[Stored data]
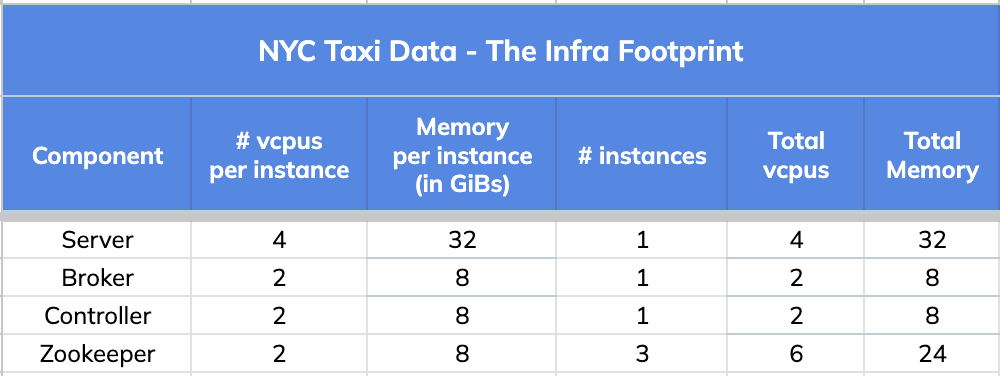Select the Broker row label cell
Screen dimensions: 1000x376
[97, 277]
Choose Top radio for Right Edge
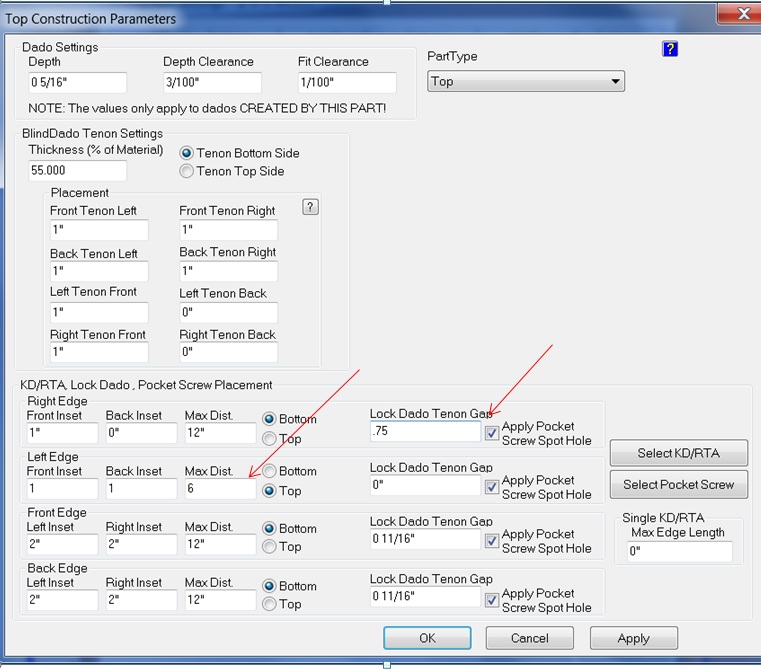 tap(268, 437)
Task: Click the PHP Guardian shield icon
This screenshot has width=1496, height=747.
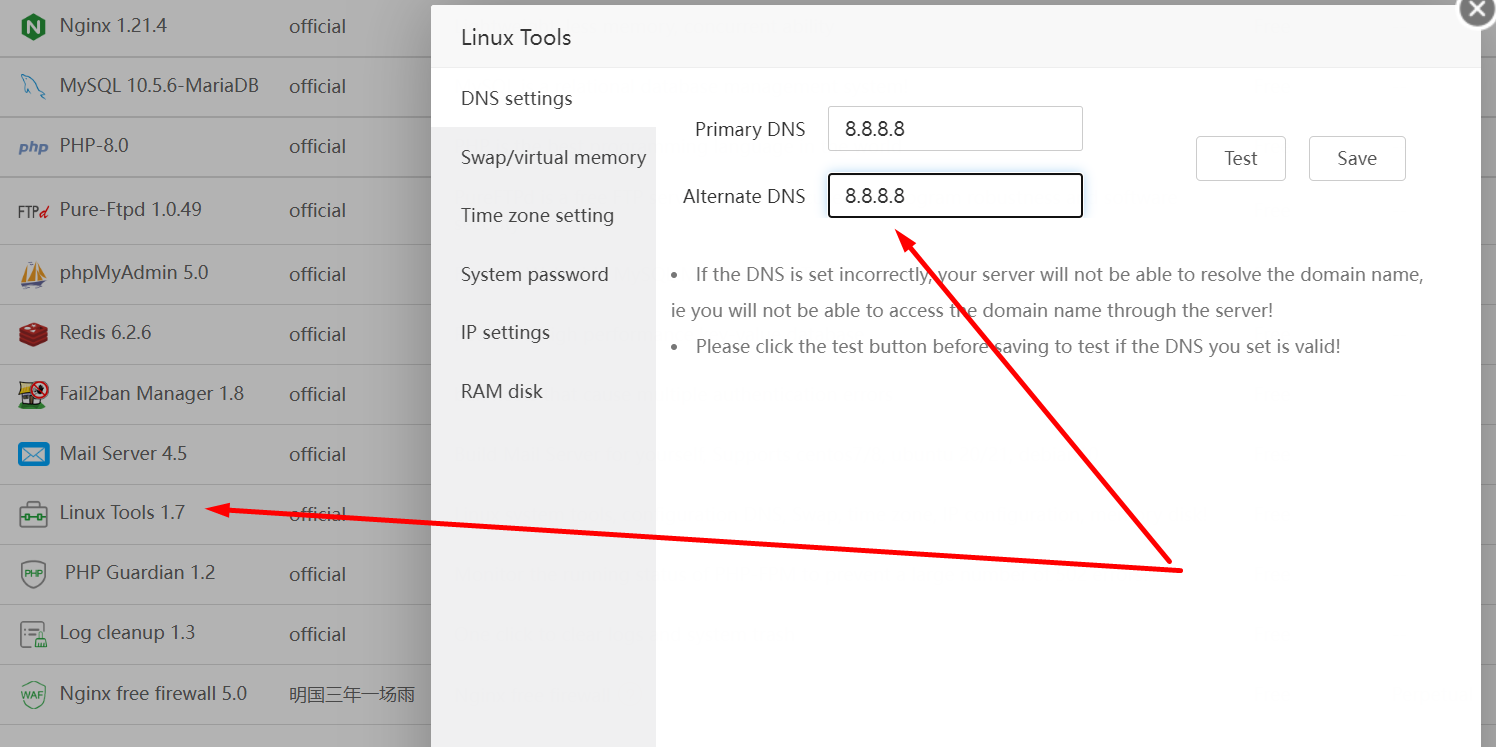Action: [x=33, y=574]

Task objective:
Please output, exactly and with no pictures, only the lines from the one containing "Choose Top radio for Right Edge" through the final line of the records above.

Your response:
Choose Top radio for Right Edge
 tap(268, 437)
Task: Click the PHP Guardian shield icon
This screenshot has width=1496, height=747.
Action: [x=33, y=574]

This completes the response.